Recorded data

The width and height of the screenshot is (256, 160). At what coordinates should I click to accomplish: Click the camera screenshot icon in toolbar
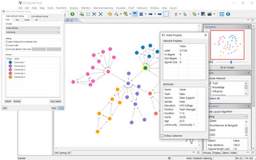[210, 14]
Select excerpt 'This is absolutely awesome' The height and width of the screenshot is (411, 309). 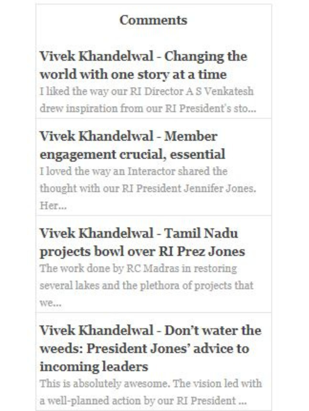click(x=151, y=392)
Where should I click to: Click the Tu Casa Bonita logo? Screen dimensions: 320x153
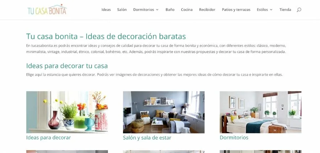pos(47,9)
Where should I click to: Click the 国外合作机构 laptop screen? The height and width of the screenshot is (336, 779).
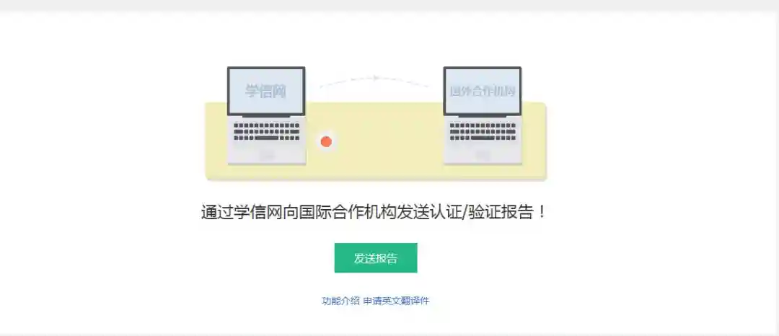(x=482, y=91)
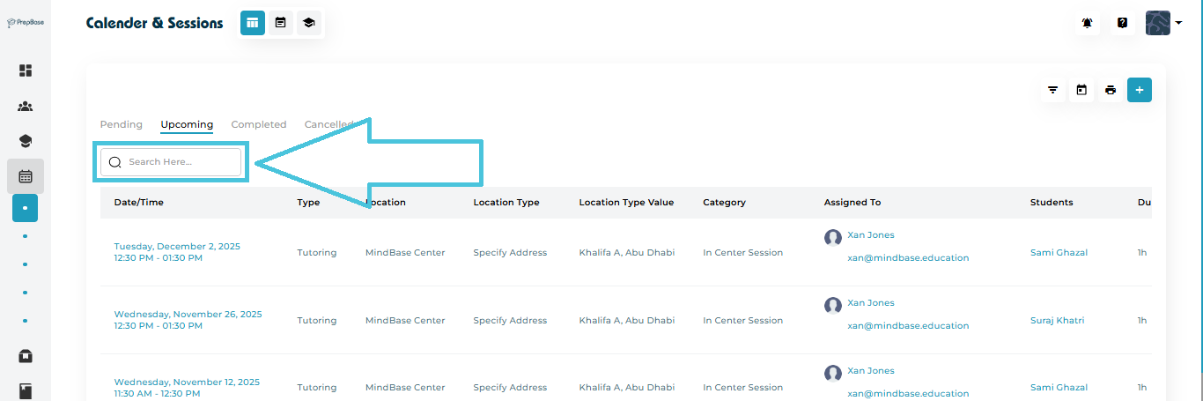Click the notification bell icon
Viewport: 1203px width, 401px height.
pyautogui.click(x=1088, y=23)
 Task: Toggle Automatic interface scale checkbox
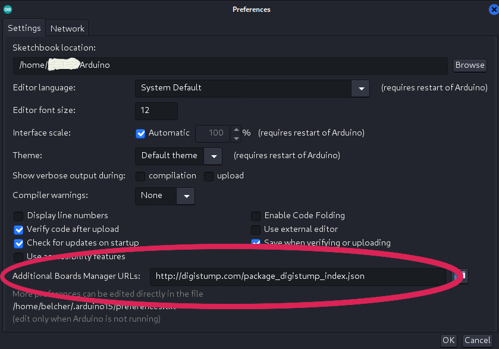pyautogui.click(x=140, y=133)
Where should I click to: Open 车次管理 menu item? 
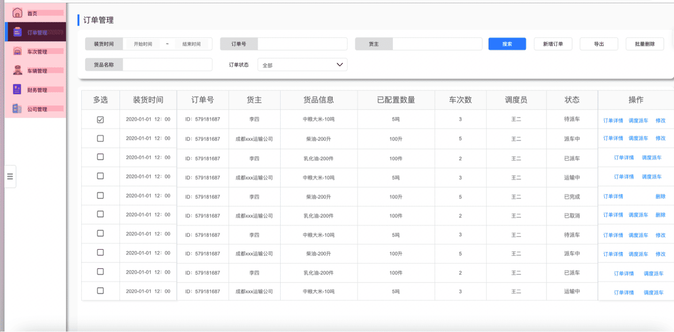tap(38, 52)
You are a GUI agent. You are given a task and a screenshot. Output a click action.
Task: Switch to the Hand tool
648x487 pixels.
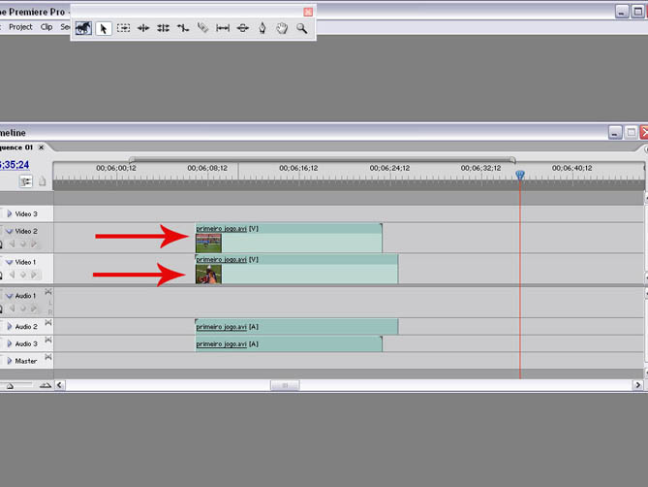(x=282, y=29)
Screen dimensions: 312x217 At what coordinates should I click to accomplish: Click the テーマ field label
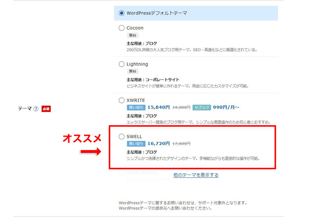25,109
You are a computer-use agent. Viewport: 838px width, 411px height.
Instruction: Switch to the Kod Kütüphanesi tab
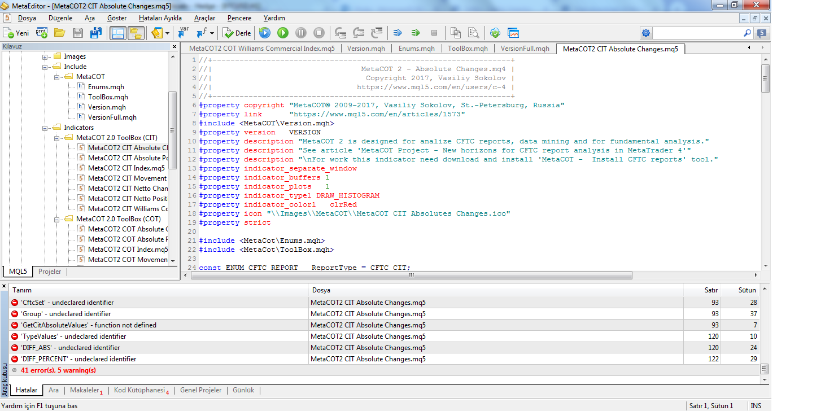139,390
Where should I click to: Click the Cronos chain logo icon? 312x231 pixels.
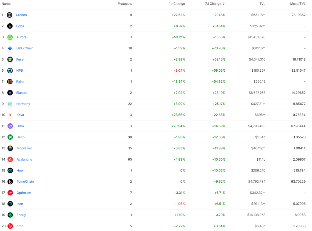[10, 15]
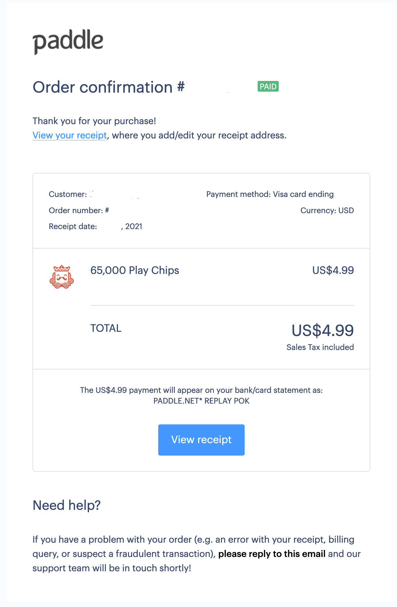Click the 'Need help?' heading
Viewport: 397px width, 607px height.
[67, 506]
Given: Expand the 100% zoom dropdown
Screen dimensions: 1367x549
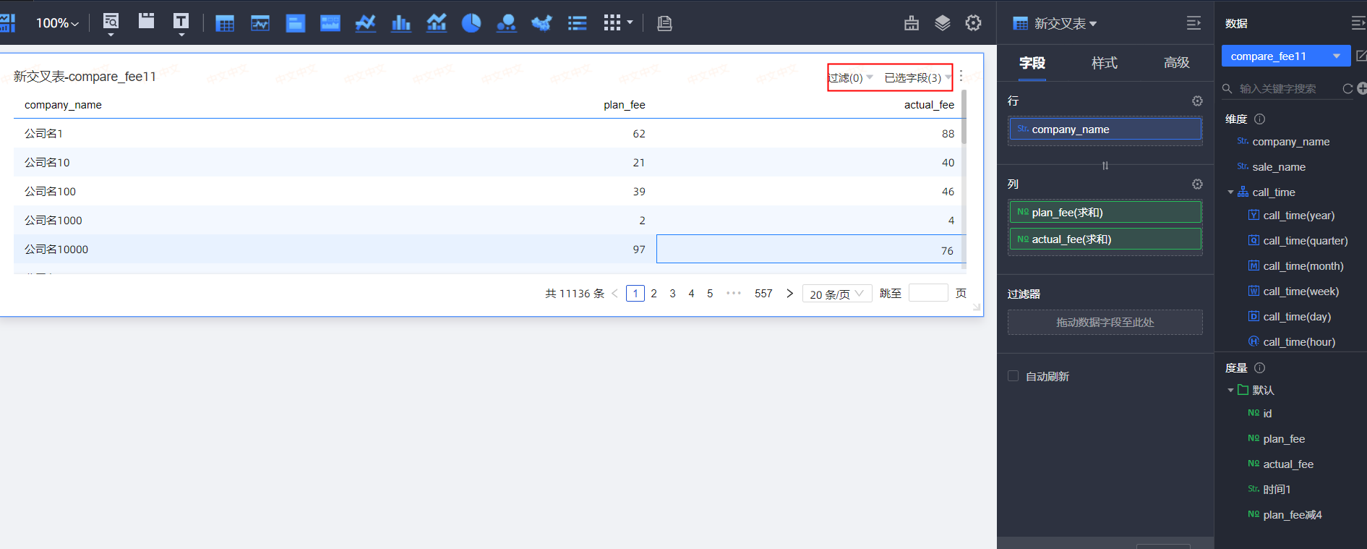Looking at the screenshot, I should pyautogui.click(x=57, y=23).
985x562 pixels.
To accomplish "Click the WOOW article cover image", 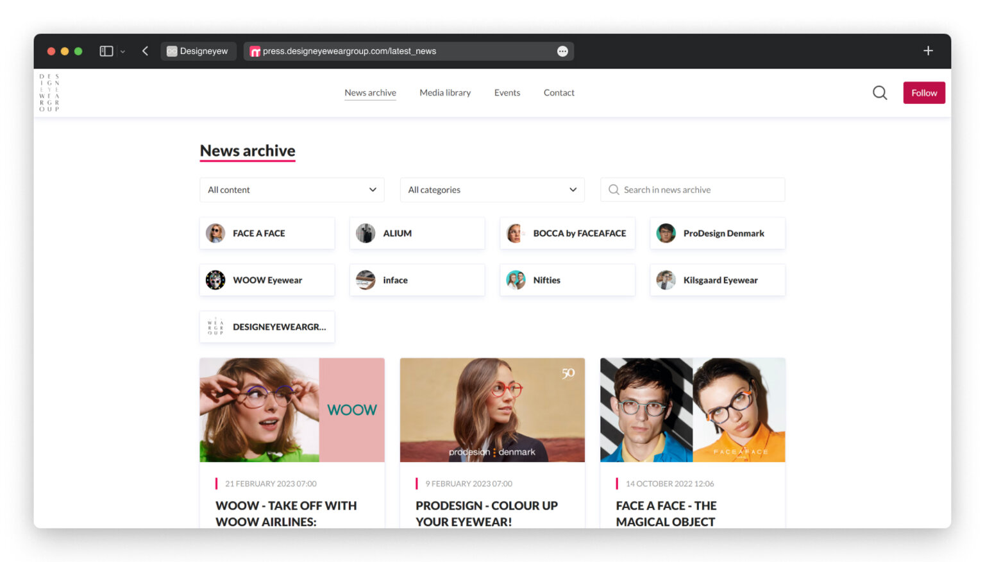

### [Exercise instructions]
Begin with the line that contains "Where should I click to: Open" and repeat every line through the end of the data, exactly and only those lines, leaving out the pictures.

### [Answer to the exercise]
Where should I click to: Open 车次管理 menu item? 
tap(38, 52)
You are a GUI agent. You are given a task and a screenshot. Output a click action.
Task: Switch to the Hand tool
648x487 pixels.
(x=282, y=29)
Screen dimensions: 312x217 At what coordinates should I click to accomplish: Click the テーマ field label
25,109
You are a computer-use agent. Viewport: 838px width, 411px height.
Instruction: Switch to the Kod Kütüphanesi tab
139,390
Where should I click to: Click the Cronos chain logo icon? 312x231 pixels.
[10, 15]
Click the 'Need help?' heading
Viewport: 397px width, 607px height.
[67, 506]
Given: Expand the 100% zoom dropdown
Screen dimensions: 1367x549
Looking at the screenshot, I should pyautogui.click(x=57, y=23).
985x562 pixels.
To accomplish "Click the WOOW article cover image", 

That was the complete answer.